DATASET CONTENT:
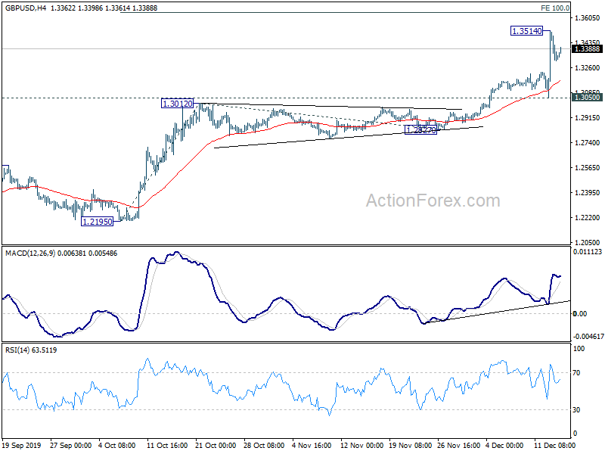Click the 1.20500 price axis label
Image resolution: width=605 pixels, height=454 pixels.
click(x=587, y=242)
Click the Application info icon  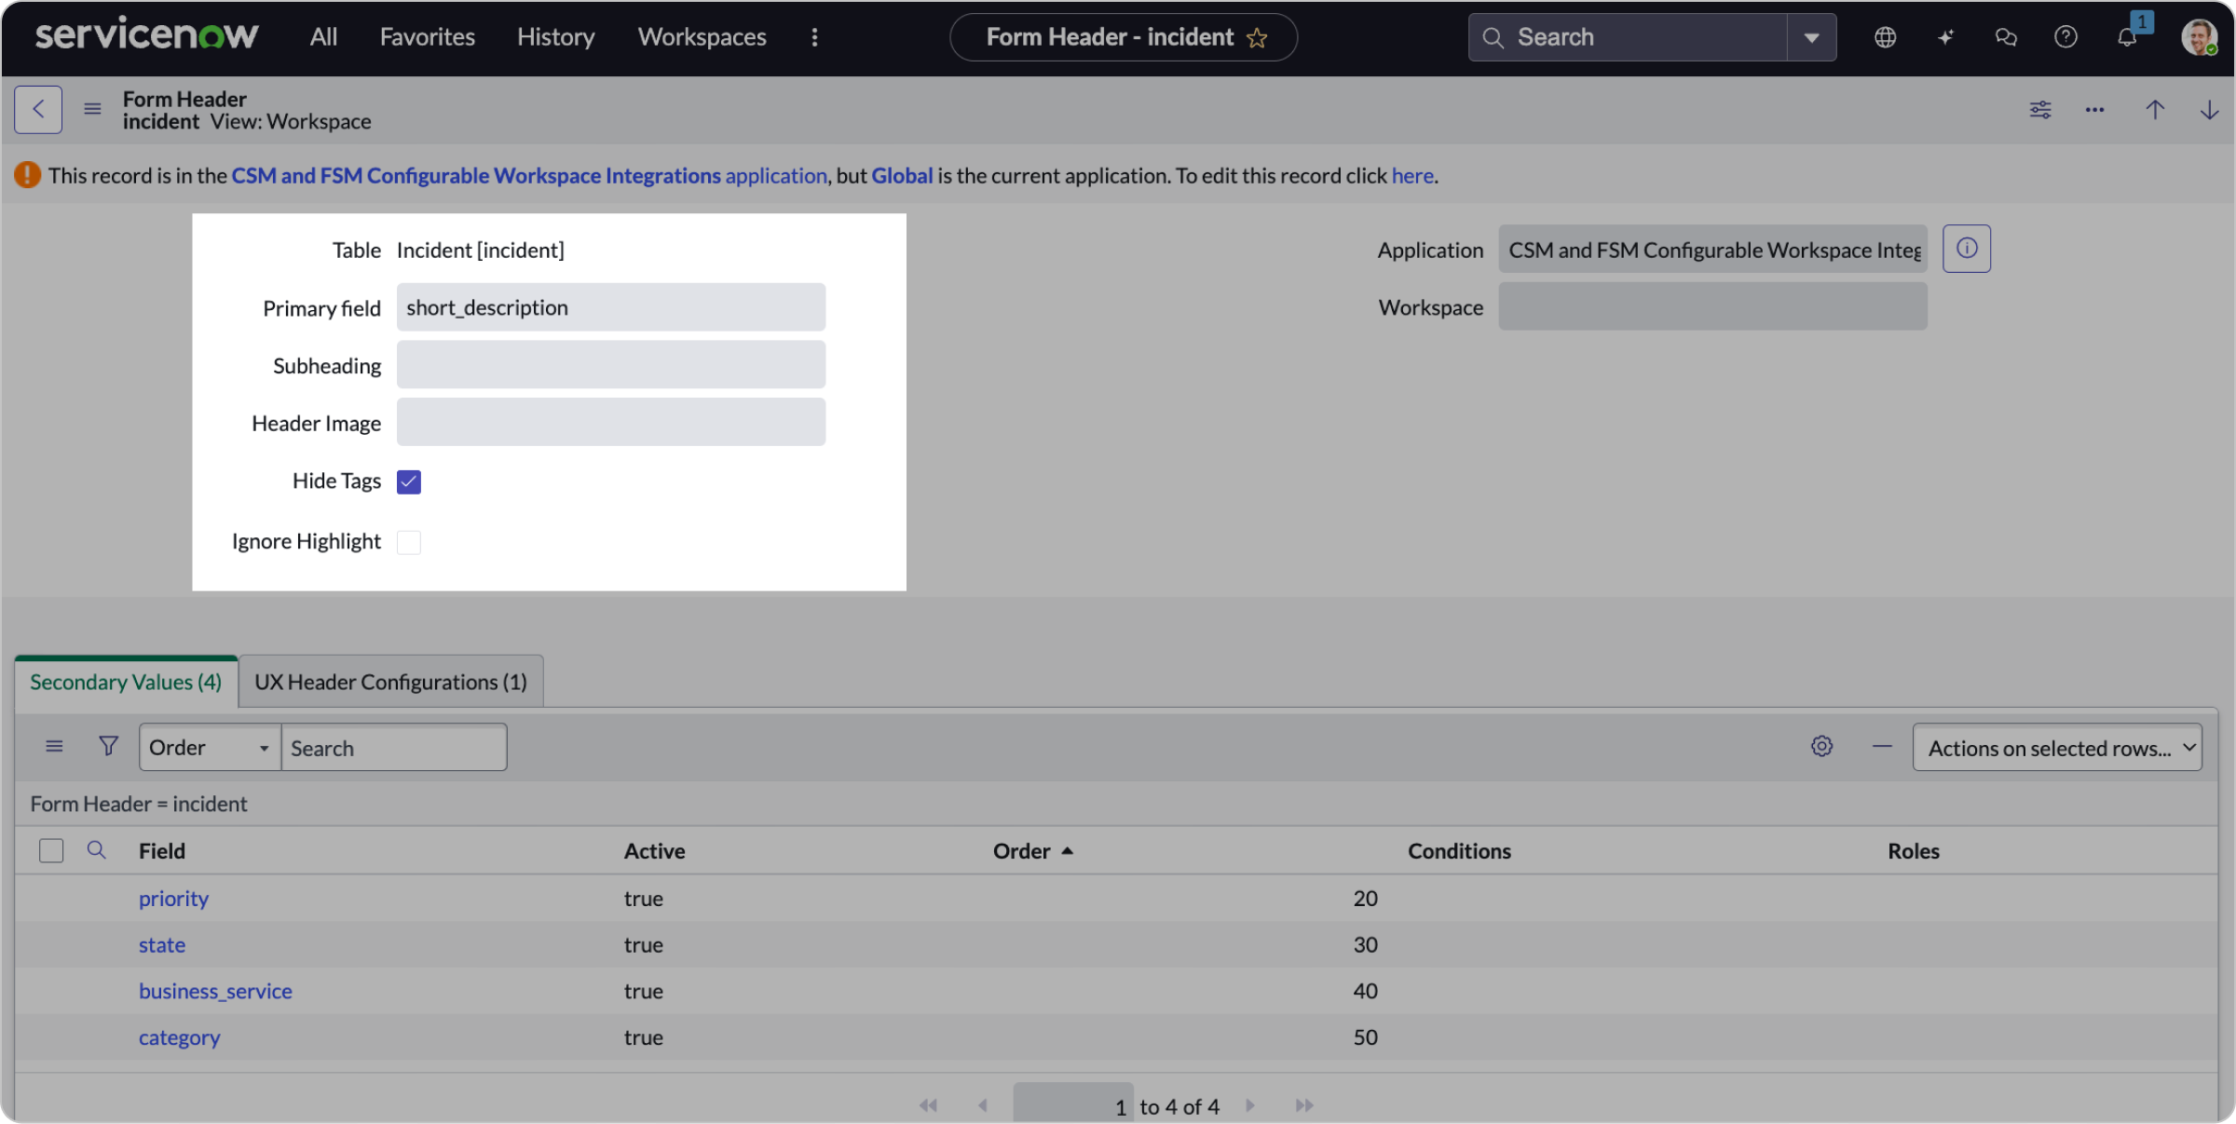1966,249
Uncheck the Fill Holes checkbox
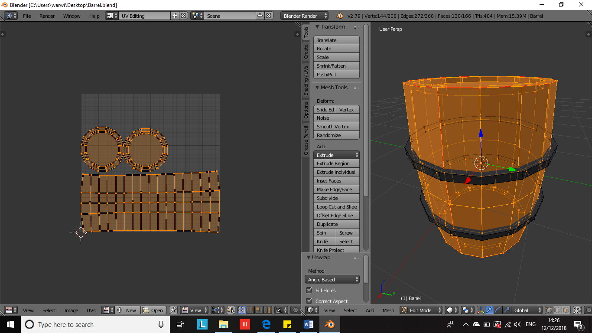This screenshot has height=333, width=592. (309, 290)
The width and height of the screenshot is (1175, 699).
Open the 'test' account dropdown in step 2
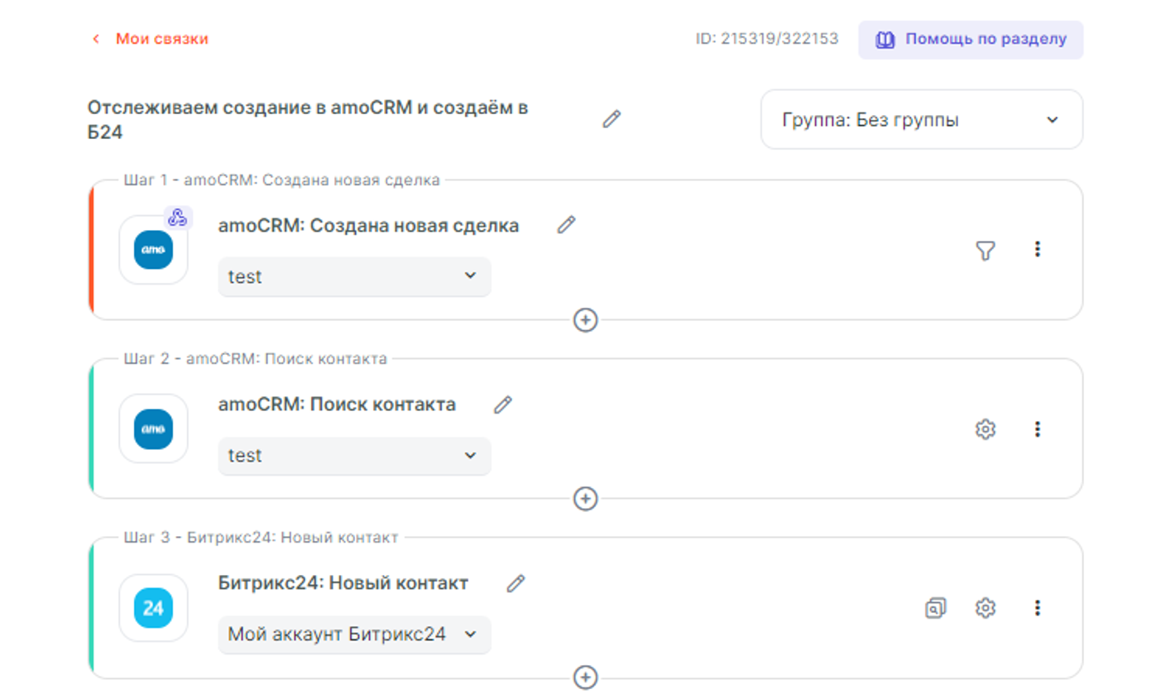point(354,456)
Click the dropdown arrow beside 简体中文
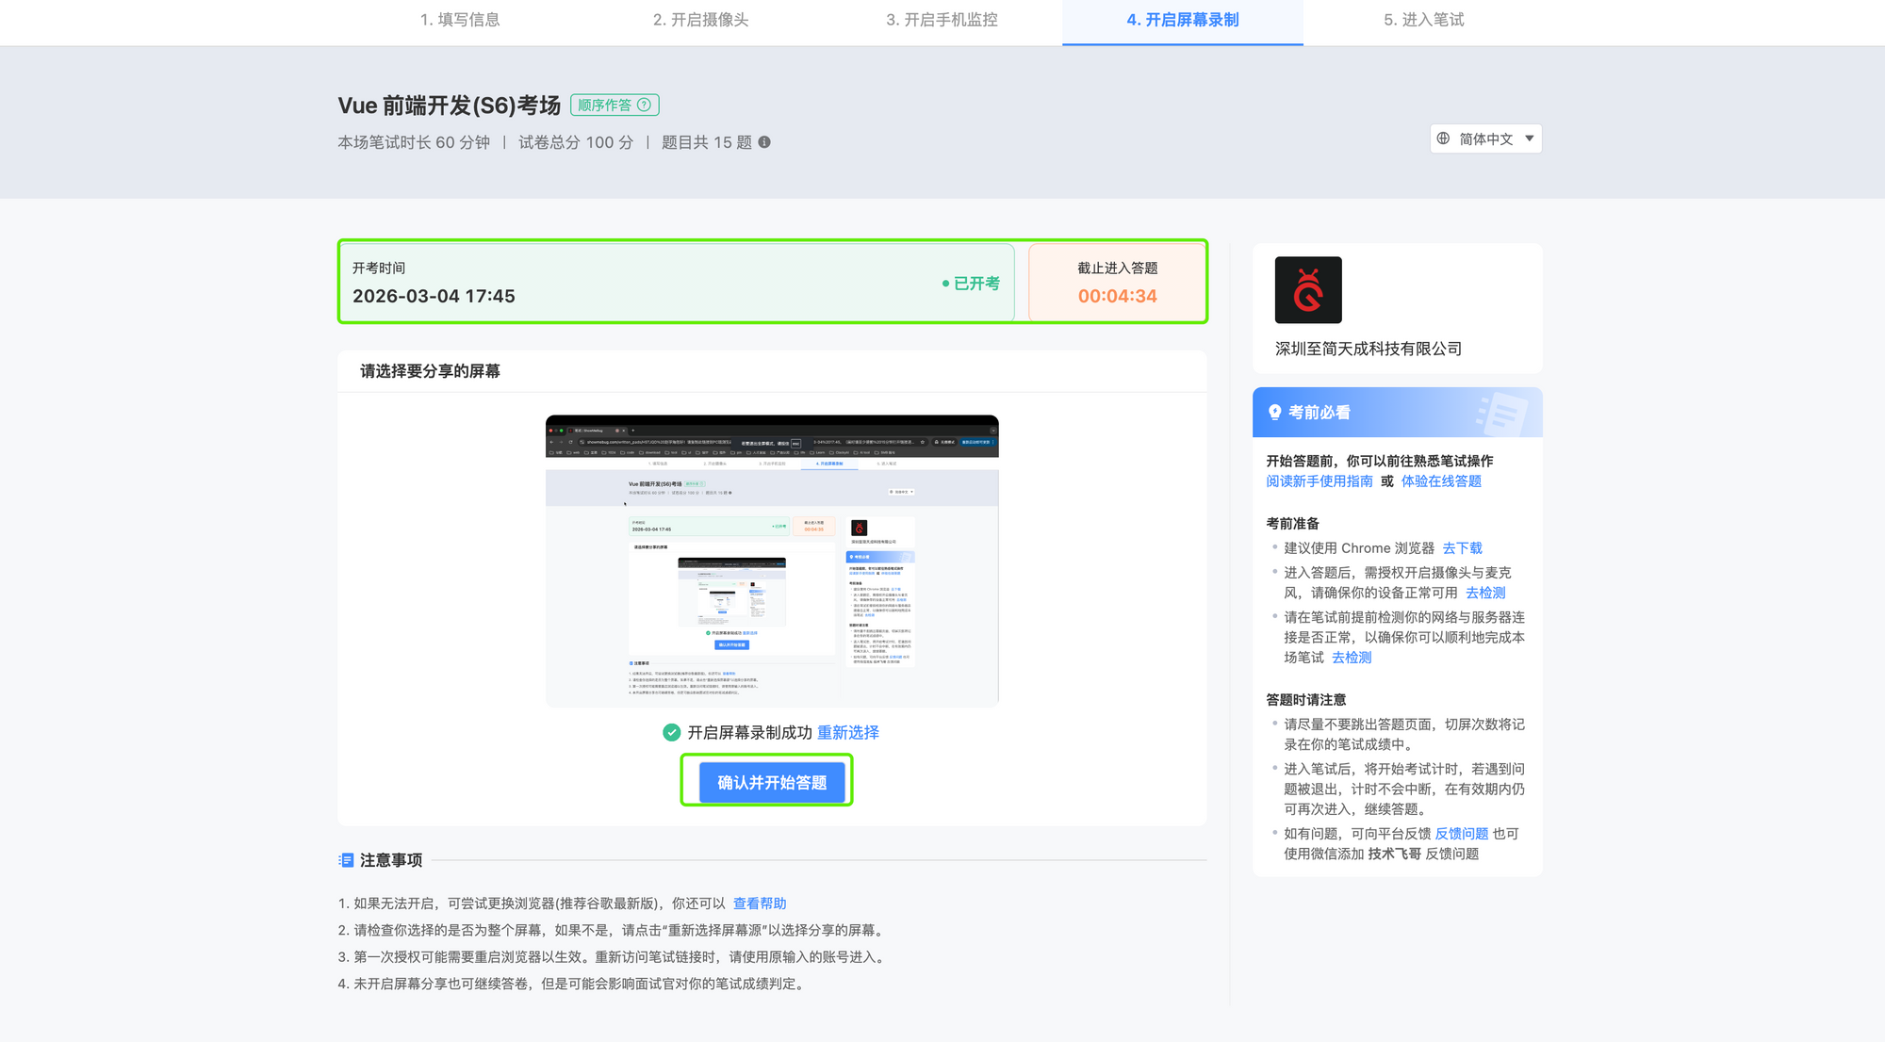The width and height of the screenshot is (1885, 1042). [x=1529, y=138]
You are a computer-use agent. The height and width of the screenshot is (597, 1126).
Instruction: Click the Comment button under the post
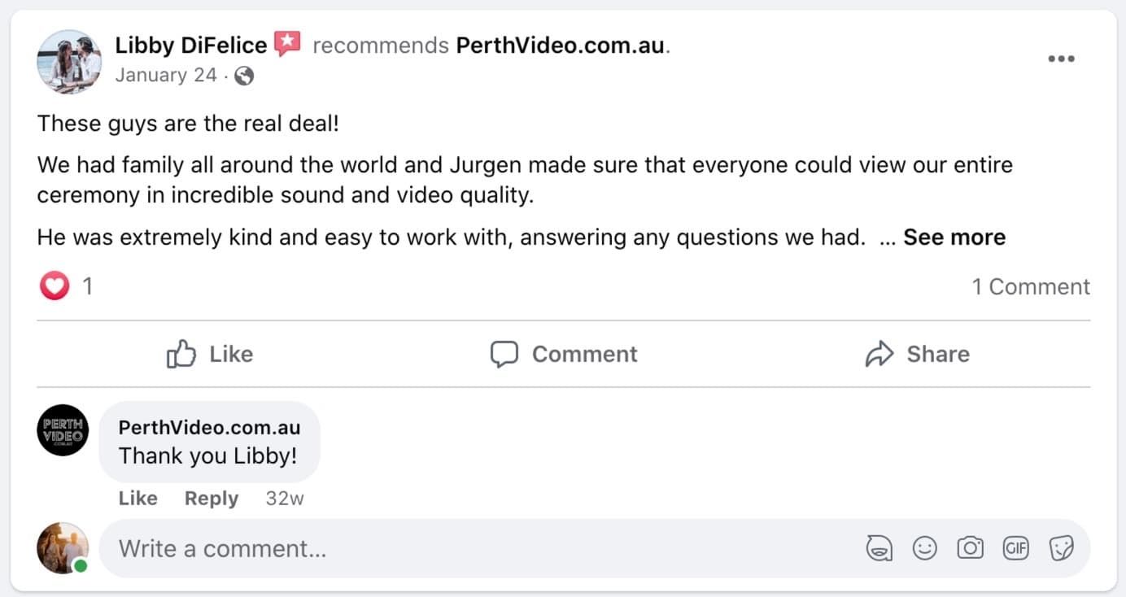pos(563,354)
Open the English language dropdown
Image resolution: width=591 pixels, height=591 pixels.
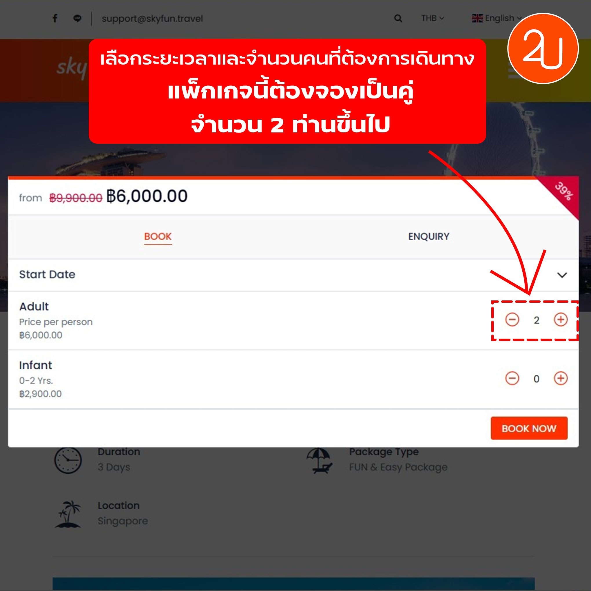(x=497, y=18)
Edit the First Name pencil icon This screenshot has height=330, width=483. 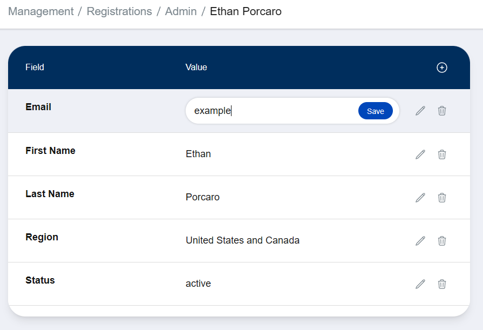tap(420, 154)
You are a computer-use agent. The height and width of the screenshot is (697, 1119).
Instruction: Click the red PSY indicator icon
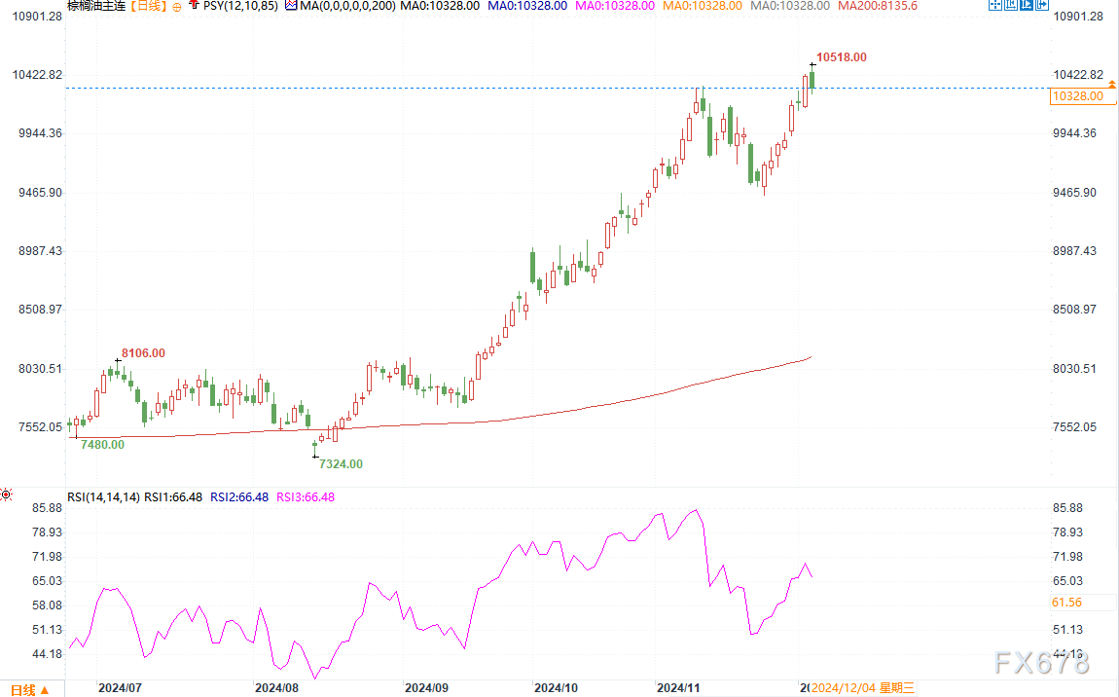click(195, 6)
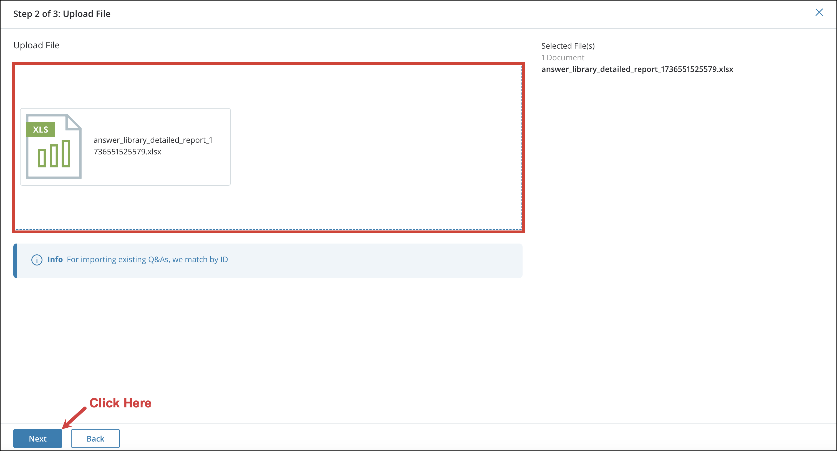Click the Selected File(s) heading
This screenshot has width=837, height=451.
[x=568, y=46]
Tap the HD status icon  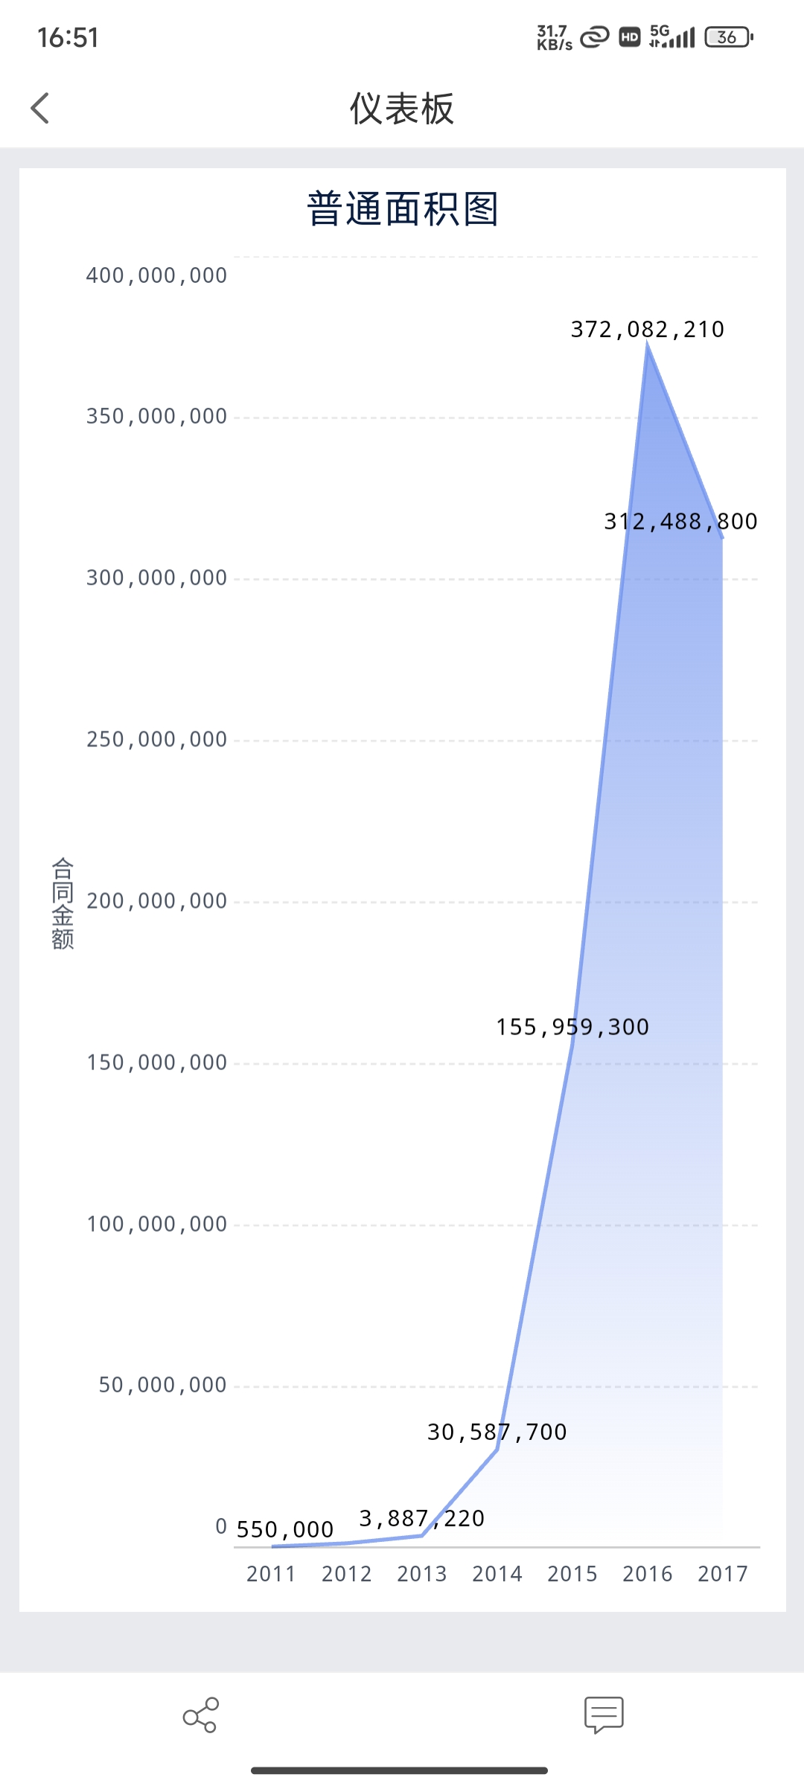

TASK DESCRIPTION:
Copy out the records exactly, from the line with "Uncheck the Fill Holes checkbox" to the line with "(x=497, y=18)", and leave the pictures out of your answer.

RESULT OF THE EXERCISE:
Uncheck the Fill Holes checkbox
This screenshot has height=333, width=592. (309, 290)
The width and height of the screenshot is (1175, 699).
Open the 'test' account dropdown in step 2
point(354,456)
Click the dropdown arrow beside 简体中文
The width and height of the screenshot is (1885, 1042). [x=1529, y=138]
You are a computer-use agent. The height and width of the screenshot is (597, 1126).
Instruction: Click the Comment button under the post
pos(563,354)
Open the English language dropdown
Image resolution: width=591 pixels, height=591 pixels.
(x=497, y=18)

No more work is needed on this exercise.